Uh-oh! The librarians are reading comic books! Three graphic novels (a new interest inspired by a workshop at the Virginia Hamilton festival and my brother-in-law who writes his own) ...

Fun Home: A Family Tragicomic by Alison Bechdel. An excellent and thoughtful graphic novel/autobiography, Fun Home refers to the funeral home/residence of the author's childhood. The narrative moves back and forth in time but never strays far from the author's relationship with her father. I'm not sure how to describe the "plot" without compiling a laundry list of sexual preferences and although this is central to Bechdel's story, the book is much more than its lesbian coming-of-age in a dysfunctional family scenario. There seems to be something very direct and powerful about graphic novels that really seem to engage and intensify the reader reaction or interaction. The visual aspect is a sort of shorthand to a more complex understanding. Or maybe that's just me... but if you are curious about graphic novels, this would be an excellent read. This book is one of the NYT Notable Books in the Reading Room.

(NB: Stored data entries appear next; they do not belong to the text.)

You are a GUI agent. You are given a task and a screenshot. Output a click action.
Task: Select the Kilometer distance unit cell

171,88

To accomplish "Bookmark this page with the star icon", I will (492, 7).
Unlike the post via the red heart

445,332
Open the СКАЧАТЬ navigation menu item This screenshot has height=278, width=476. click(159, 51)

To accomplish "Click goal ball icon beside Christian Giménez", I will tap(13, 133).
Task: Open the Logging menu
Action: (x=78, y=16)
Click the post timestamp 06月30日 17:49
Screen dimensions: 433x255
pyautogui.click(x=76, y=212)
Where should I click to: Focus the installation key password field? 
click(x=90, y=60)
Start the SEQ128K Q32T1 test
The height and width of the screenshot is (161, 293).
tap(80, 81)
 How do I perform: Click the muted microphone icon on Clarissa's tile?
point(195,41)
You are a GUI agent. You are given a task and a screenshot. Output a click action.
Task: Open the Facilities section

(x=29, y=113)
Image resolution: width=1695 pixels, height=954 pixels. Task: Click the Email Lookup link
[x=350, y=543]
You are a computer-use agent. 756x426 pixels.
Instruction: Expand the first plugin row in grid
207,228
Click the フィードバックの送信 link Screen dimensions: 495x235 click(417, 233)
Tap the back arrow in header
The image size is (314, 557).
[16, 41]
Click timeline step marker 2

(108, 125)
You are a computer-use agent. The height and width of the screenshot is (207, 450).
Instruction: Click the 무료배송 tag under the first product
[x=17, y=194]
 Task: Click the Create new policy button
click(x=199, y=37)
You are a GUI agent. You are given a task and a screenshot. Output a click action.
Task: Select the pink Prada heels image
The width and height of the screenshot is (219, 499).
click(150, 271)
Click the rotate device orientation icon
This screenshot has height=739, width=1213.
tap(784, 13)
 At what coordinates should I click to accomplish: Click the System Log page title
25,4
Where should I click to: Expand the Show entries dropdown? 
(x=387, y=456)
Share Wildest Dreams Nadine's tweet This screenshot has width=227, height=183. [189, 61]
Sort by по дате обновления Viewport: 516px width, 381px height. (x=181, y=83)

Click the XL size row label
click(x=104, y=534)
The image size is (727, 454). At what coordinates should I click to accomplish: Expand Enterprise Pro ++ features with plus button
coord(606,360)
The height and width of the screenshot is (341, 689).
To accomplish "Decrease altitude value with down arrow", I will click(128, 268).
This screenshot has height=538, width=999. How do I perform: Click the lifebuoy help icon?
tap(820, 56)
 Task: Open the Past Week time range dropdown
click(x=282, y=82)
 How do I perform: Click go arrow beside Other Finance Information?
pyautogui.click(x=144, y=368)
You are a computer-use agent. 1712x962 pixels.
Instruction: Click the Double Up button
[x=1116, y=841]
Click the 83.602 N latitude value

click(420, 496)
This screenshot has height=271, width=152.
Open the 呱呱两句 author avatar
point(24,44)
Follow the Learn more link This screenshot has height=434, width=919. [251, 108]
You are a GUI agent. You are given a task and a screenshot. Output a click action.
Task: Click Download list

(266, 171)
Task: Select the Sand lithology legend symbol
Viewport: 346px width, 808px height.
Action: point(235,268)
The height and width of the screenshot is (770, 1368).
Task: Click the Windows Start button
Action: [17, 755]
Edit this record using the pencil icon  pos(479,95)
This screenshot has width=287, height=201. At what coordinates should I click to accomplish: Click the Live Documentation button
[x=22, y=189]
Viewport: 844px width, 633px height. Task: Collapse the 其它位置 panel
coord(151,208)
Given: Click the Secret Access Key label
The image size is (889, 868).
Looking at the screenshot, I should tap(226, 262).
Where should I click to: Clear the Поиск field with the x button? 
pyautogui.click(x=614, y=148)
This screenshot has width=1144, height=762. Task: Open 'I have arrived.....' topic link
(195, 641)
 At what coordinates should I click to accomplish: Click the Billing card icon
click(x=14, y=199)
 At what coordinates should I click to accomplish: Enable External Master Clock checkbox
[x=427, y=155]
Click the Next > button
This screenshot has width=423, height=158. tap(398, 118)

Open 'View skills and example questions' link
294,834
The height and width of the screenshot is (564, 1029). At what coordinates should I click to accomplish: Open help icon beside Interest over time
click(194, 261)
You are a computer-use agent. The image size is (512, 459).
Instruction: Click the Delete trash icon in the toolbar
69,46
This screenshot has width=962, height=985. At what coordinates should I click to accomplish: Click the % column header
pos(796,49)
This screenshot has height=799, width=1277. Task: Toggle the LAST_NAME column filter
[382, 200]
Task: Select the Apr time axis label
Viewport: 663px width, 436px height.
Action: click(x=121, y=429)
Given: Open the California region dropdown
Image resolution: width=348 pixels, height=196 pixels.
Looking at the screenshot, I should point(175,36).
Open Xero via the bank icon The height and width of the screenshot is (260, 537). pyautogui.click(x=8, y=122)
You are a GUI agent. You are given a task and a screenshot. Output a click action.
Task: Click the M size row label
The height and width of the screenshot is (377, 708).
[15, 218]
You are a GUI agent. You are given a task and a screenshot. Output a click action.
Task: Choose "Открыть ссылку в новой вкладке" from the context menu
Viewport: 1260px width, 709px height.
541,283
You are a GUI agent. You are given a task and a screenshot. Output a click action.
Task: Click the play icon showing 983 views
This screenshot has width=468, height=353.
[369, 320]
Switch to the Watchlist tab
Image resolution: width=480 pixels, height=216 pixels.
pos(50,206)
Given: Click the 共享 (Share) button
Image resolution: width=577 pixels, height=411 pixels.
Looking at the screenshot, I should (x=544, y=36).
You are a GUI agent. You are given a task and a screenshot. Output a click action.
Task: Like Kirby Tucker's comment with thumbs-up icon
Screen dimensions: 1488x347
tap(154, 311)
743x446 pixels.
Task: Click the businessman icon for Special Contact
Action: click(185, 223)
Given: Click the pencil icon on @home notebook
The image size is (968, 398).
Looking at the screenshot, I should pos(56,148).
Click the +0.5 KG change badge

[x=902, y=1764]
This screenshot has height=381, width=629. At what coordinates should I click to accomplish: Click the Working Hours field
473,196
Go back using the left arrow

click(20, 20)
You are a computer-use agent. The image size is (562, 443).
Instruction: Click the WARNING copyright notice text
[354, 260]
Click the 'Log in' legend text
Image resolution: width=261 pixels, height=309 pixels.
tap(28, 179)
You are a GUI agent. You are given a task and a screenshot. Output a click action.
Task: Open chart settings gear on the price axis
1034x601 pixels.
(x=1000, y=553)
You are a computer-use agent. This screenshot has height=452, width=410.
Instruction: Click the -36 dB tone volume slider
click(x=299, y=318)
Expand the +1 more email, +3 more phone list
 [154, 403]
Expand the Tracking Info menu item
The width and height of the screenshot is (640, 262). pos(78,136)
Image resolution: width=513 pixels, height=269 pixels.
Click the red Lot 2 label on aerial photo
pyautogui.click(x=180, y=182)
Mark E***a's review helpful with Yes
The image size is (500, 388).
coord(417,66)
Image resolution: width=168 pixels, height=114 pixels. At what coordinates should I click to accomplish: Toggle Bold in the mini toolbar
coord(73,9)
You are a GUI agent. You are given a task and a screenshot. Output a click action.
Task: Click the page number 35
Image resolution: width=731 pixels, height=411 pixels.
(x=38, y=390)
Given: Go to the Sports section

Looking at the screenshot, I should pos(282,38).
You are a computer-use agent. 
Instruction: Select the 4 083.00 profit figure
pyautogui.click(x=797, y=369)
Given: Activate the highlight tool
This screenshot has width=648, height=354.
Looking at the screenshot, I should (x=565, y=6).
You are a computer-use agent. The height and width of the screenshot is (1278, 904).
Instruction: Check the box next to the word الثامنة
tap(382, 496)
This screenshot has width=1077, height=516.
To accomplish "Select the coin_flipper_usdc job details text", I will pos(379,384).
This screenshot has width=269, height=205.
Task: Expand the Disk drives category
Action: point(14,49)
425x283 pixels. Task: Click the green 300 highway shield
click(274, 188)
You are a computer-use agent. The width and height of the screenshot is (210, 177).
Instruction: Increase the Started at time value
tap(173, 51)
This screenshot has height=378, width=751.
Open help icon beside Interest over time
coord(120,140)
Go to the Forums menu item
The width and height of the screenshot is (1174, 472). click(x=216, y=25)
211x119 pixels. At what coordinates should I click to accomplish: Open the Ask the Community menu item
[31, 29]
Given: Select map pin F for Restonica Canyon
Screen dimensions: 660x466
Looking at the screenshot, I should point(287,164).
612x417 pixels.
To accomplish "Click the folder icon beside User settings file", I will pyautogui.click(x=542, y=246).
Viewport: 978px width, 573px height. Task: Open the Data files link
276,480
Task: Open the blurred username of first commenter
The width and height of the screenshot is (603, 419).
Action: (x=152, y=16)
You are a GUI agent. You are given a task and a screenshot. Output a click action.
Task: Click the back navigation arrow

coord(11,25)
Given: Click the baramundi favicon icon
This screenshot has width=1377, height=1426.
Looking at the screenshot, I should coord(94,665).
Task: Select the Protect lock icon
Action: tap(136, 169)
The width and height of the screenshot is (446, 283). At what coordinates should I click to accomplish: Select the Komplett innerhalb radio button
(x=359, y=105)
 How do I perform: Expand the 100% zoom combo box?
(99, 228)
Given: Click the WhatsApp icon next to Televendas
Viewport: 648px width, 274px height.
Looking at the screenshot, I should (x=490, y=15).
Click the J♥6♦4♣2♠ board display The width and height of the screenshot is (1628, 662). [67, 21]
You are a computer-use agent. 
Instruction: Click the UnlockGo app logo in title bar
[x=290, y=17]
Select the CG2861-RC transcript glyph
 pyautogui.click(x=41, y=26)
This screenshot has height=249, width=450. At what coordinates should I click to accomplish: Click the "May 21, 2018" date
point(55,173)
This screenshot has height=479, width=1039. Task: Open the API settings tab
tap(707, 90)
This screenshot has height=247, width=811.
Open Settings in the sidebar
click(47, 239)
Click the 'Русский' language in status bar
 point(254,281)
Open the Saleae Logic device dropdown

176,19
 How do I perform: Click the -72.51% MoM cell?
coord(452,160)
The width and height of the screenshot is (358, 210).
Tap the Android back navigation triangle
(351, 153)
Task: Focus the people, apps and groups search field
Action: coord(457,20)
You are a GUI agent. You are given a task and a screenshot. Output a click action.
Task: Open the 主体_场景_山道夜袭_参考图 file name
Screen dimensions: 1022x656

Persepolis: The Story of a Childhood and Persepolis 2: The Story of a Return by Marjane Satrapi. The presenter at the graphic novel workshop talked about one of the illustrations in Persepolis... that of the little Iranian girls being issued their veils for the first time and running around the playground using them as capes and toys, a charming depiction of a (to feminist eyes) sinister event. Her discussion and the chance to read a different point-of-view made me seek out these two autobiographical graphic novels. The author relates her childhood after the overthrow of the Shah, during the Islamic Revolution and the subsequent war with Iraq. I found it fascinating to see these world events through the eyes of an Iranian child, to discover the perspective of intellectual Iranians who questioned authority, and to appreciate the very human, lively personality of the rebellious narrator. Satrapi's parents send her to school in Vienna to protect her from the religious police but freedom proves to be difficult also. Persepolis 2 portrays the misery Satrapi experiences on her own, romantic disappointment, even temporary homelessness, before she returns home as a university student. The steady support of her parents' love and her affection for her country are obvious throughout. These were just great, really engrossing ... the character portrayals were also very satisfying... especially her feisty grandmother whose plain spoken wisdom transcended regime change.